In the material below, the lines from the one containing "Task: Click the Rød Ungdom star logo" through the one containing "The width and" are to be given again exactly, ends included, and no others.

Provided records section start

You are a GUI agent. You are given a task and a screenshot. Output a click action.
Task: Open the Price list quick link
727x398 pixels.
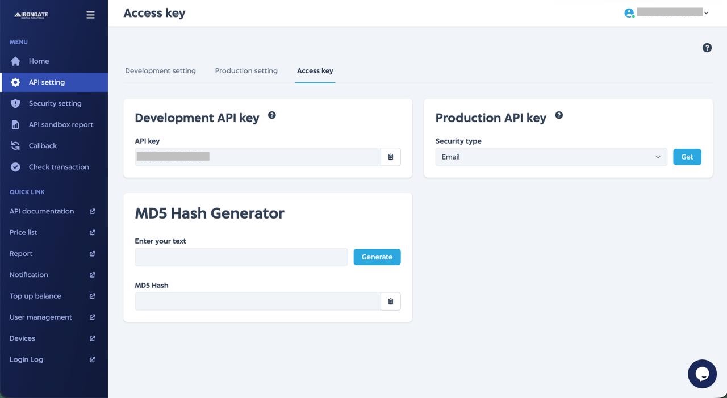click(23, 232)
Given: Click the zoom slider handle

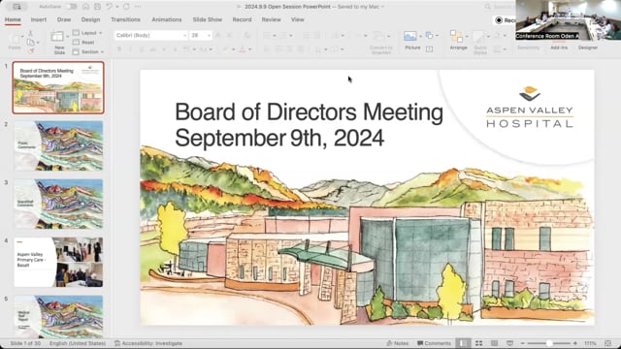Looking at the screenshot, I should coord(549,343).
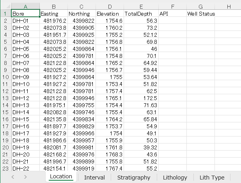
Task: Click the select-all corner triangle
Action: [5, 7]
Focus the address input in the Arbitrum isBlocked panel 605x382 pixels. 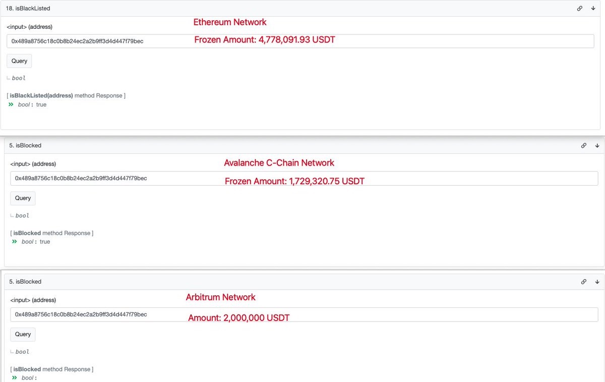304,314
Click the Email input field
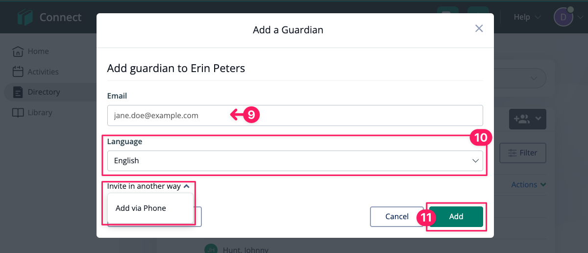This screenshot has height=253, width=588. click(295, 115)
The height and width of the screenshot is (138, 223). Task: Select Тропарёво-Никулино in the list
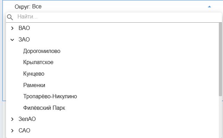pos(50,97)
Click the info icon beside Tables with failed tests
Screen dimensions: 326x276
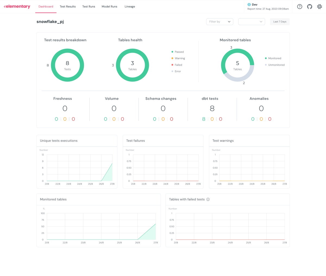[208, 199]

Provided records section end
Provided records section start

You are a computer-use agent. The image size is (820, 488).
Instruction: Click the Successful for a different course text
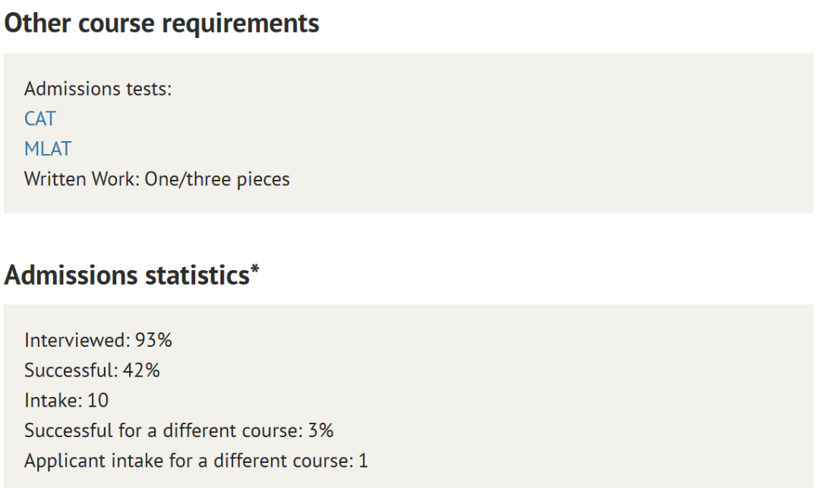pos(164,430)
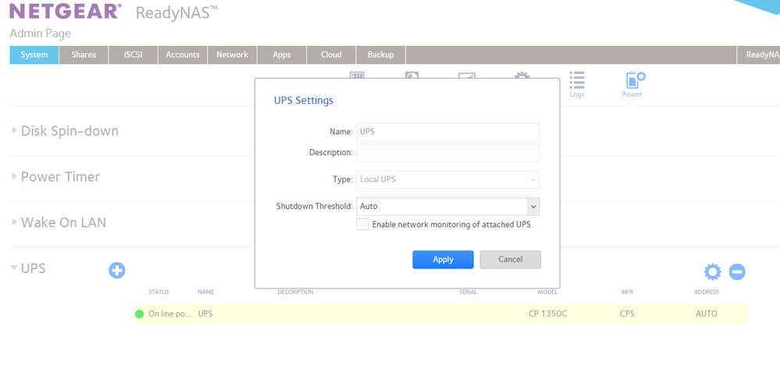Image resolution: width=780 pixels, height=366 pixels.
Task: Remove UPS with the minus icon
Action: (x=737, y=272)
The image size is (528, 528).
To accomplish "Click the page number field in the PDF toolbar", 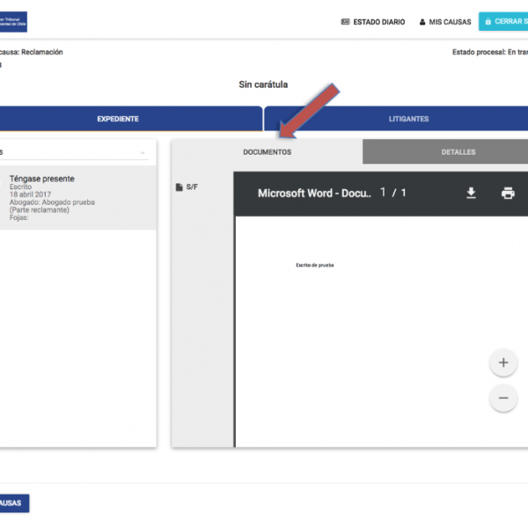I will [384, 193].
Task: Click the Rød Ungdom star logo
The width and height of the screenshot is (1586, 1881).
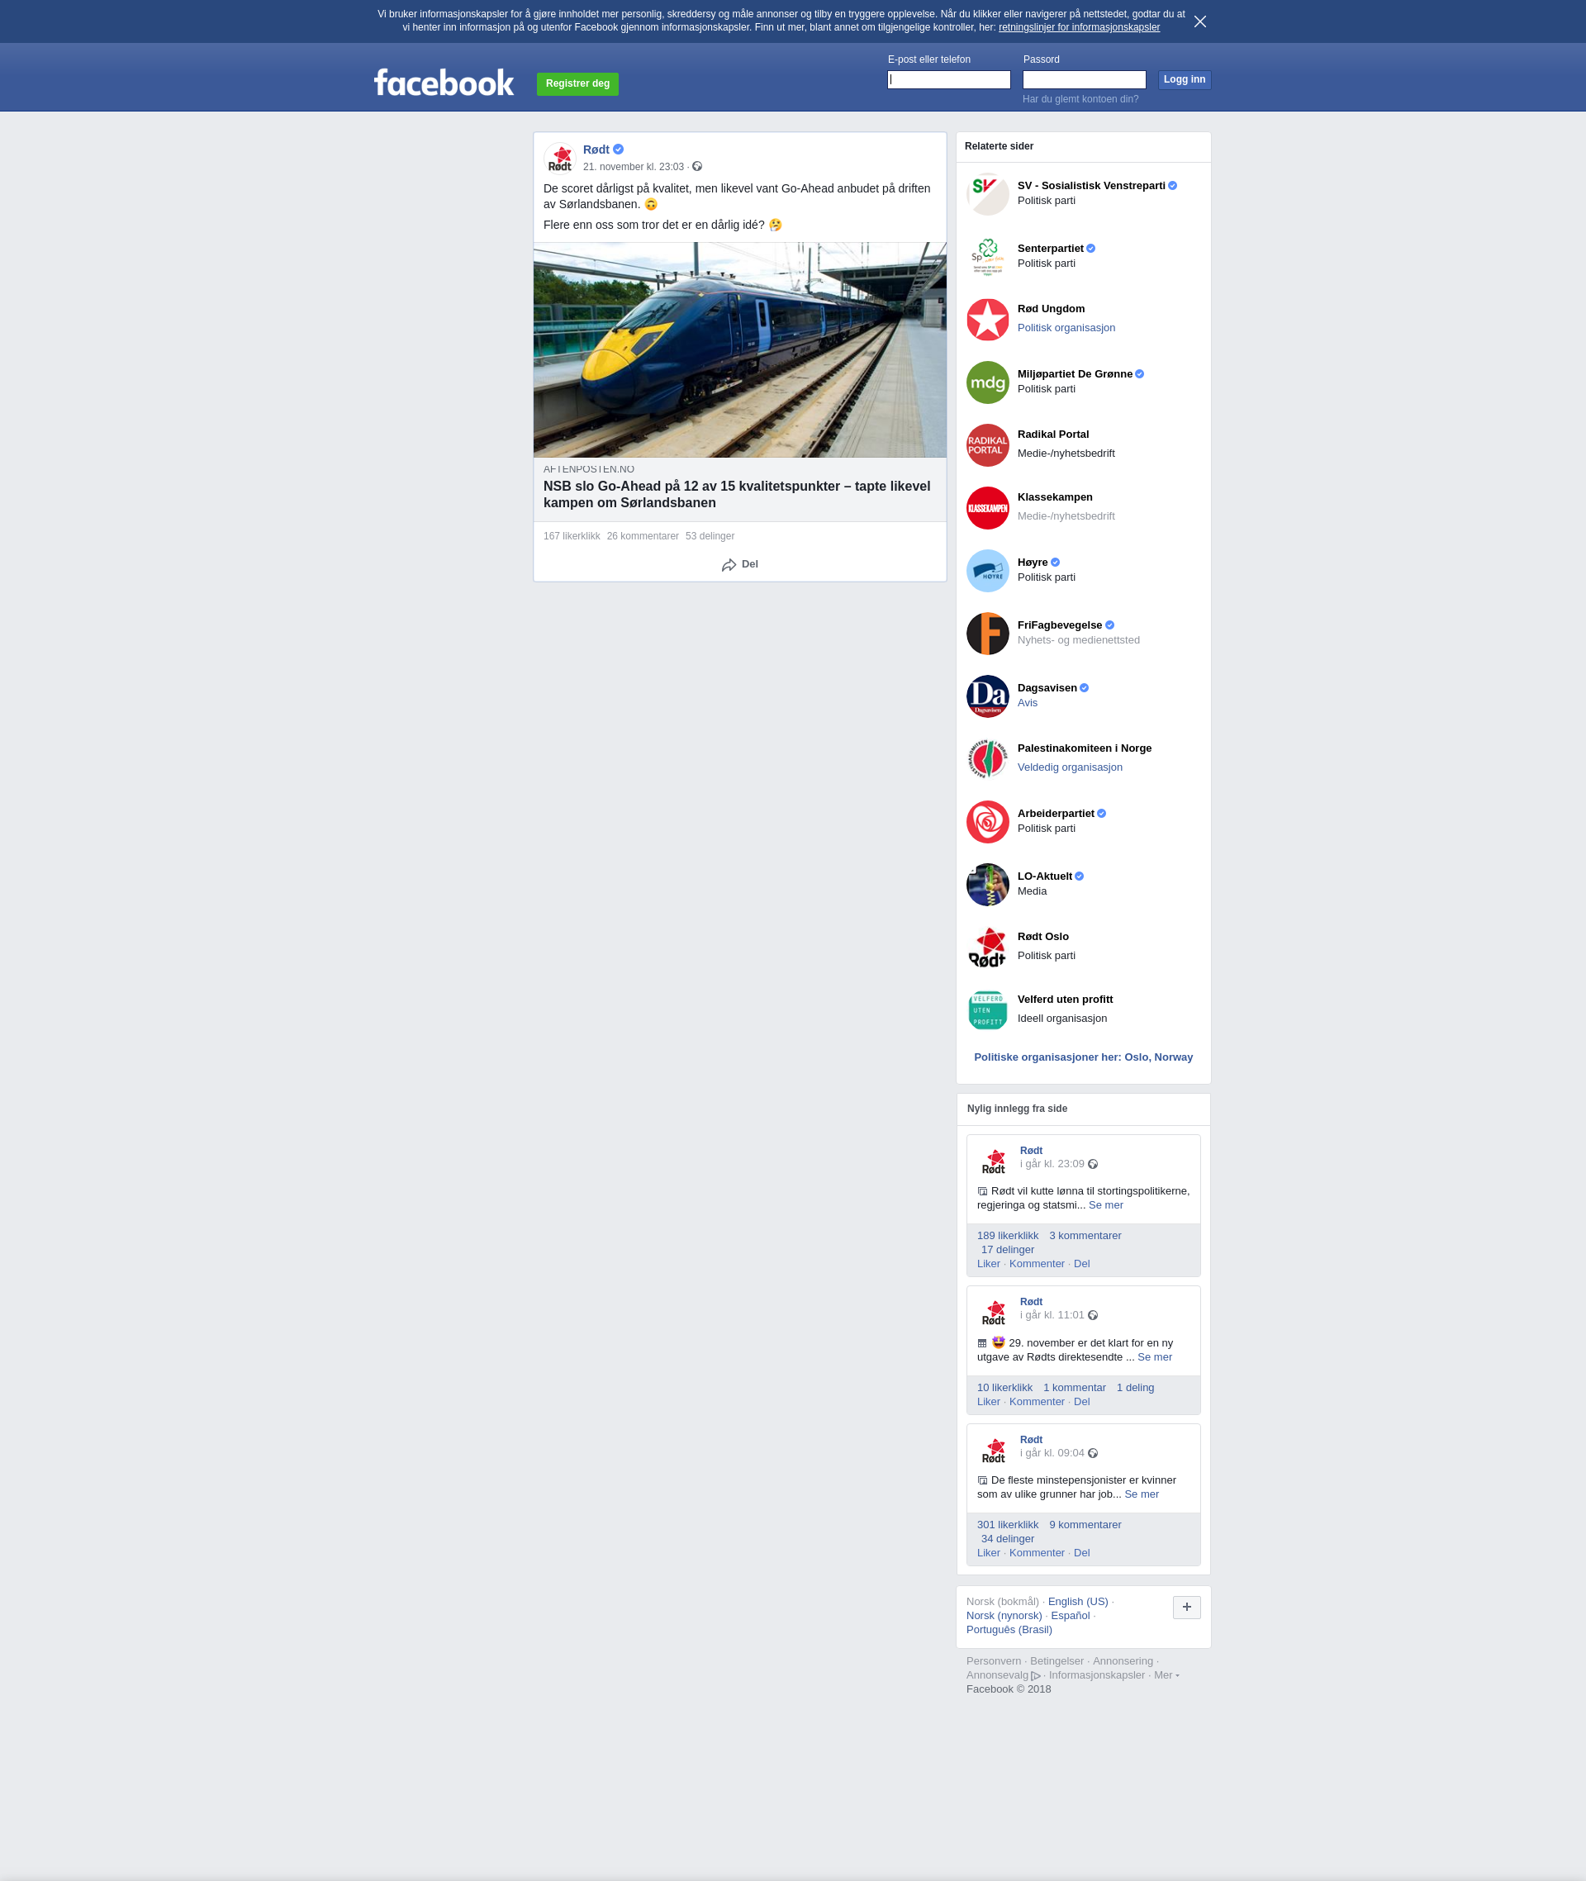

Provided records section end

§ Answer for this exercise
Task: Click the Rød Ungdom star logo
The width and height of the screenshot is (1586, 1881).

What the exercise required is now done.